The history of hysteria left a long shadow on how patients with these conditions are treated. For centuries, the diagnosis was essentially a way of saying “we don’t believe you,” particularly if you were a woman. That dynamic hasn’t fully disappeared. Patients with functional neurological disorder still report feeling dismissed or disbelieved, and the process of ruling out other conditions through serial testing can itself increase anxiety rather than provide reassurance.

Modern approaches try to counter this. Neurologists are now encouraged to show patients the clinical signs, like Hoover’s sign, directly. Demonstrating that the nervous system can function normally under certain conditions helps patients understand what’s happening in their body and builds trust. The shift from “we can’t find anything wrong” to “here is the positive evidence of what you have” represents one of the most meaningful changes in how these conditions are handled.

How FND Is Treated Today

Treatment for functional neurological disorder typically combines psychotherapy with specialized physical rehabilitation. Cognitive behavioral therapy helps patients address the psychological factors, such as stress, trauma, or anxiety, that may contribute to their symptoms. Physical therapy and occupational therapy focus on retraining the nervous system, gradually restoring normal movement patterns and function. For many patients, simply receiving a clear diagnosis and understanding the condition is itself therapeutic, because it ends the cycle of uncertainty and repeated testing.

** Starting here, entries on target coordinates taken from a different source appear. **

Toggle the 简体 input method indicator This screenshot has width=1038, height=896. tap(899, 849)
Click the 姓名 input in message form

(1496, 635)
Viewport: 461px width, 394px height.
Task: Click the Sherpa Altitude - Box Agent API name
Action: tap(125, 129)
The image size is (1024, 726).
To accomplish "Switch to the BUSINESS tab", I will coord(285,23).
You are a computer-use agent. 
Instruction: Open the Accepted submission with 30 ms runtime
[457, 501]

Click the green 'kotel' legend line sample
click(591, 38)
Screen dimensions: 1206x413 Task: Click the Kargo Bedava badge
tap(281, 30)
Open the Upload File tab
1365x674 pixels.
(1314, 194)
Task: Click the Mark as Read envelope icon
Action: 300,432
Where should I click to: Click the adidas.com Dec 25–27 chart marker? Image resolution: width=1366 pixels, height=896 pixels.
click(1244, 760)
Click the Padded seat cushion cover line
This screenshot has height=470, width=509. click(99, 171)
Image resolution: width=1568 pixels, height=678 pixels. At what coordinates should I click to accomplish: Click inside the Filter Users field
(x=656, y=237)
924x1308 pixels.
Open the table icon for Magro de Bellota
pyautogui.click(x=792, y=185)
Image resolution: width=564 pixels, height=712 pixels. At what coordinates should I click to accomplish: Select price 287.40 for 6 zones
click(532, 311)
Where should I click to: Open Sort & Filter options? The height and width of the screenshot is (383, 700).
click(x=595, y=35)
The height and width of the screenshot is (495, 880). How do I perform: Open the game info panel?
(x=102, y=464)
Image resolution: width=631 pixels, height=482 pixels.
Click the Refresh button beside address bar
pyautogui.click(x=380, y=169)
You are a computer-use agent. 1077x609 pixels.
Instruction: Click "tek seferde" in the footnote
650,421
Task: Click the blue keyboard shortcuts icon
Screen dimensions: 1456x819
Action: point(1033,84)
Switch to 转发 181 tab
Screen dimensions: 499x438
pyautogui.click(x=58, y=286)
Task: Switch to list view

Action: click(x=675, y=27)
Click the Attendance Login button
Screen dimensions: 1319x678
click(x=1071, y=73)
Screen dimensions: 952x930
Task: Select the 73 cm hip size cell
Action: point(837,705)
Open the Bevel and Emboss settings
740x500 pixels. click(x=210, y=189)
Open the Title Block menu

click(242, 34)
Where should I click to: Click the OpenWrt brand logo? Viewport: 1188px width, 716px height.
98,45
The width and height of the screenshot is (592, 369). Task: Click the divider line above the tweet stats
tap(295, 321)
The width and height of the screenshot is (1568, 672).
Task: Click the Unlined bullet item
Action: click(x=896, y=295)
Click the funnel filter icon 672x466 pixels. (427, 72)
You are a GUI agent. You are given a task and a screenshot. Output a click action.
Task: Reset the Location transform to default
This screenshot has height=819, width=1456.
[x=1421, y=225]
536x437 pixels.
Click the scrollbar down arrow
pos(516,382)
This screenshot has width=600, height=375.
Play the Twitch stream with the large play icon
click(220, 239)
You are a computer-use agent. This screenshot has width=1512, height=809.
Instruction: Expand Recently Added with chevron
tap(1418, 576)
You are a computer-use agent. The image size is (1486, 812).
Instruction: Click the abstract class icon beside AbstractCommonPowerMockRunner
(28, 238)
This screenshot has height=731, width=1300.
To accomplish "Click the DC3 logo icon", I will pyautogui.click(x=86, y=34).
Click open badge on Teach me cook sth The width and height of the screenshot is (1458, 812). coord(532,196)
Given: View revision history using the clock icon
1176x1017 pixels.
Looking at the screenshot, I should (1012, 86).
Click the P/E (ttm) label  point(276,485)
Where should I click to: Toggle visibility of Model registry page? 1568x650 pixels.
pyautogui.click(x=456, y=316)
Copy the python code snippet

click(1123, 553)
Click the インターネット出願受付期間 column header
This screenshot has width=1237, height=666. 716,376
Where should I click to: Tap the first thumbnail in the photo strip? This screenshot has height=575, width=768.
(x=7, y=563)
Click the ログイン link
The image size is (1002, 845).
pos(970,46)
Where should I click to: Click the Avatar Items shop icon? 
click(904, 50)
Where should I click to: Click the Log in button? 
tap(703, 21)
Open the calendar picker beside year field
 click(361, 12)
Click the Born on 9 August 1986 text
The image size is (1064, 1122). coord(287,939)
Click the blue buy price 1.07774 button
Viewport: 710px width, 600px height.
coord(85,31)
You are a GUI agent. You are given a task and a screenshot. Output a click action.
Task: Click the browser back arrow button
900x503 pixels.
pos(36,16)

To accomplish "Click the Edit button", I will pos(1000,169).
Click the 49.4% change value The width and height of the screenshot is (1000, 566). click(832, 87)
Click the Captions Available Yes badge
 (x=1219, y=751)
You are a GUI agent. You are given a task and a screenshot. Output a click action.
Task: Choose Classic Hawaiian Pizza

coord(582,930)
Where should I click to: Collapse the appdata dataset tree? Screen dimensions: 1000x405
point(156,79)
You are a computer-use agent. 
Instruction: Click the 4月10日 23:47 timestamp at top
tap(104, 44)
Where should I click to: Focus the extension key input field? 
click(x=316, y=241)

Recovery varies widely. Some people improve quickly once they understand their diagnosis, while others have symptoms that persist for years. The condition is increasingly understood as a problem with how the brain controls and processes body signals rather than as something imaginary or purely psychological. That reframing matters, because it validates the patient’s experience while pointing toward treatments that actually work.